Au cours des dernières semaines, le Japon a annoncé son intention d’investir massivement dans la production mondiale de gaz naturel liquéfié (GNL) avec deux objectifs bien précis en tête : remplacer en partie sa consommation de pétrole en provenance du Moyen-Orient et prévoir la hausse imminente de la demande mondiale pour une source d’énergie fiable et moins polluante.

Parmi les plus grands acheteurs mondial de GNL, le Japon a dévoilé en septembre dernier un plan d’investissement de 10 G$ en vertu d’un plan de partenariat public-privé pour développer l’approvisionnement mondial en GNL, rapporte le Nikkei Asian Review.

Financé en partie par la Japan Bank for International Cooperation et la société d’État Japan Oil, Gas and Metals National Corp., le projet comprend notamment la formation de 500 experts dans la production de GNL, dans le développement d’une meilleure approche environnementale et dans la prévision des marchés haussiers du GNL pour les années à venir.

Lorsque l’on affirme que l’appétit mondial pour le GNL va en grandissant, c’est en partie grâce à ce désir de l’Asie — pas seulement du Japon, mais surtout de la Chine et de l’Asie du Sud-Est — de se départir de sa dépendance aux énergies fossiles du Moyen-Orient.

La Chine en particulier met l’accent sur la réduction de sa dépendance au charbon pour produire son électricité et prévoit une augmentation substantielle de sa consommation de gaz naturel pour pallier ses besoins énergétiques.

La sécurité énergétique est une question cruciale pour les pays asiatiques et le Canada est considéré comme un partenaire fiable, stable et doté de règles environnementales parmi les plus strictes au monde.

Le Japon importe, par exemple, 90 % de ses ressources énergétiques des pays du Moyen-Orient, d’où son intérêt à se tourner vers de nouveaux fournisseurs de gaz naturel, notamment le Canada.

50 ans de GNL

Le pays a une longue histoire commerciale avec le GNL importé utilisé pour alimenter ses usines de production d’électricité. Le conglomérat Mitsubishi, qui agit comme acheteur pour les sociétés Tokyo Electric Power Company et Tokyo Gas, a souligné le 4 novembre un jalon important de cette histoire, puisque cela fait maintenant 50 ans que le Japon importe du GNL par bateau. Le premier chargement est arrivé en provenance de l’Alaska le 4 novembre 1969.

Le président de Tokyo Gas, Takashi Uchida, a d’ailleurs déclaré que le Japon allait utiliser de plus en plus de GNL «au cours des 50 prochaines années» dans son effort de réduction d’émissions de GES en combinant le gaz naturel aux énergies renouvelables.

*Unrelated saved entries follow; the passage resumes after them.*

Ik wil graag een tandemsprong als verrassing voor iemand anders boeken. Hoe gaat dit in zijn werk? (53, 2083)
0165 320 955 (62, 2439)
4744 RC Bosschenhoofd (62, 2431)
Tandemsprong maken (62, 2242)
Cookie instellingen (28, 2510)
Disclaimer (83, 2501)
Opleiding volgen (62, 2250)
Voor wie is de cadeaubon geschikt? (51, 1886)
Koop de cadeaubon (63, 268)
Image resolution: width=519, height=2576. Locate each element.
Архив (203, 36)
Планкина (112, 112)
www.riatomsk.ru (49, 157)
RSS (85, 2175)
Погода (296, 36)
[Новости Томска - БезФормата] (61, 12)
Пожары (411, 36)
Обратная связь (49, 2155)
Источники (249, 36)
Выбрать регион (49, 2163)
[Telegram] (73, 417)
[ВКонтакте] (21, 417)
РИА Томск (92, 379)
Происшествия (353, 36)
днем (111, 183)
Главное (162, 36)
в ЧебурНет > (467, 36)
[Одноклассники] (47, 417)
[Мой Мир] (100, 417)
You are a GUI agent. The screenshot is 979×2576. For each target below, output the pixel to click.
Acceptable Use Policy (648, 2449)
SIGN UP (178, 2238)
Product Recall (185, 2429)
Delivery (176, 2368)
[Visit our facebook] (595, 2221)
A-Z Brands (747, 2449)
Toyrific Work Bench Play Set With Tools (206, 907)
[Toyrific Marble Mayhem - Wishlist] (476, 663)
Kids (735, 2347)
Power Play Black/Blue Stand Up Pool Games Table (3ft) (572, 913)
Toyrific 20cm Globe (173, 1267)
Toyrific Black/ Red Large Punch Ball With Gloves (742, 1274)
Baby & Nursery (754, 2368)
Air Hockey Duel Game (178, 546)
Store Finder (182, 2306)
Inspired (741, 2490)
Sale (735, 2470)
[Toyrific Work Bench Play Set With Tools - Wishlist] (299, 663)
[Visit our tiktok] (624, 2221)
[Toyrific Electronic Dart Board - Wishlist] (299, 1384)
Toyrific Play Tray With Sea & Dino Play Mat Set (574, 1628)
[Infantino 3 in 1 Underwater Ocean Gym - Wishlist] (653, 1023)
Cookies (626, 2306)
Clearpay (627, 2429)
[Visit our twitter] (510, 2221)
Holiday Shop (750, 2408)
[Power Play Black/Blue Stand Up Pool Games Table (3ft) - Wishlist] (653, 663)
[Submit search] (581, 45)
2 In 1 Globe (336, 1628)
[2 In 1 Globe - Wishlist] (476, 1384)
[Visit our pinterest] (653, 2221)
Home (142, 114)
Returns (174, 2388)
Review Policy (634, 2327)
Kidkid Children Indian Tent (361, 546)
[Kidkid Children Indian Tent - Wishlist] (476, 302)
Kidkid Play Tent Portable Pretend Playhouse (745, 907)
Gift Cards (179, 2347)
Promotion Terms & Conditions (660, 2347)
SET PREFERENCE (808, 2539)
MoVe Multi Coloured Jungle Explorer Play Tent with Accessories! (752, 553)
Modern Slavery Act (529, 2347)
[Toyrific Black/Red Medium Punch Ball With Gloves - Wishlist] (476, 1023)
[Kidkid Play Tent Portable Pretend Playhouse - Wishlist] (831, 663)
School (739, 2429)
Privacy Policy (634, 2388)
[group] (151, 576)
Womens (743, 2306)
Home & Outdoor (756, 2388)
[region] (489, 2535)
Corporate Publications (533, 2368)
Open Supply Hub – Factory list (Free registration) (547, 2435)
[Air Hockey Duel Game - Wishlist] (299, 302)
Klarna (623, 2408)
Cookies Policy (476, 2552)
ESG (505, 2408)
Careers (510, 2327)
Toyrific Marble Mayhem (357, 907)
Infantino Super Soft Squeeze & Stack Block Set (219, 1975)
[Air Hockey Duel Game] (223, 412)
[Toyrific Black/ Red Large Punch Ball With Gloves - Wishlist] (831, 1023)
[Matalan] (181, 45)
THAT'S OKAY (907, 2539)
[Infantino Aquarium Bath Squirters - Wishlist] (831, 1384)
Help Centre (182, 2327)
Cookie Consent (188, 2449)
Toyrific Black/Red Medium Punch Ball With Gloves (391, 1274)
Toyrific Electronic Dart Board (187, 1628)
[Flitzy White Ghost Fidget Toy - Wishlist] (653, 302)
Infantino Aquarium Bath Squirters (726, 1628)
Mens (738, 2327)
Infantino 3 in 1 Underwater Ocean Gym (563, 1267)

Quelle place pour le projet d’Énergie Saguenay ?

Ce plan de développement du GNL n’est que le plus récent exemple de la demande croissante des Japonais pour le gaz naturel, notamment pour celui extrait au Canada. En 2017, le gouvernement nippon avait déjà injecté 10 G$ dans quatre projets d’usines de liquéfaction de gaz naturel, dont le projet canadien de LNG Canada en Colombie-Britannique, un projet évalué à 40 G$ qui doit commencer à exporter du gaz naturel canadien vers l’Asie dès 2024.

En comparaison, le projet de GNL Québec, qui est évalué à 9 G$, pourrait exporter jusqu’à 11 Mt du GNL canadien le plus propre au monde vers les marchés européens et asiatiques, incluant le Japon, dès 2025.

Comment est-ce possible ?

Grâce à l’utilisation de l’hydroélectricité pour alimenter à 100 % l’usine de liquéfaction, le GNL produit par Énergie Saguenay deviendra la référence mondiale en la matière.

À titre d’exemple, l’usine Énergie Saguenay émettra 85 % moins de gaz à effet de serre qu’une installation comparable aux États-Unis.

L’analyse du cycle de vie du projet Énergie Saguenay réalisée par Centre international de référence sur le cycle de vie des produits, procédés et services de Montréal démontre ainsi, selon un scénario très conservateur, que si seulement 60% du GNL produit par GNL Québec remplaçait directement du charbon, cette substitution se traduirait par une diminution de 28 M de tonnes par année de GES à l’échelle mondiale, l’équivalent de 7 millions de voitures à essence retirées de la route ou de compenser à chaque tranche de trois années de production la totalité des gaz à effet de serre que le Québec émet en une seule année.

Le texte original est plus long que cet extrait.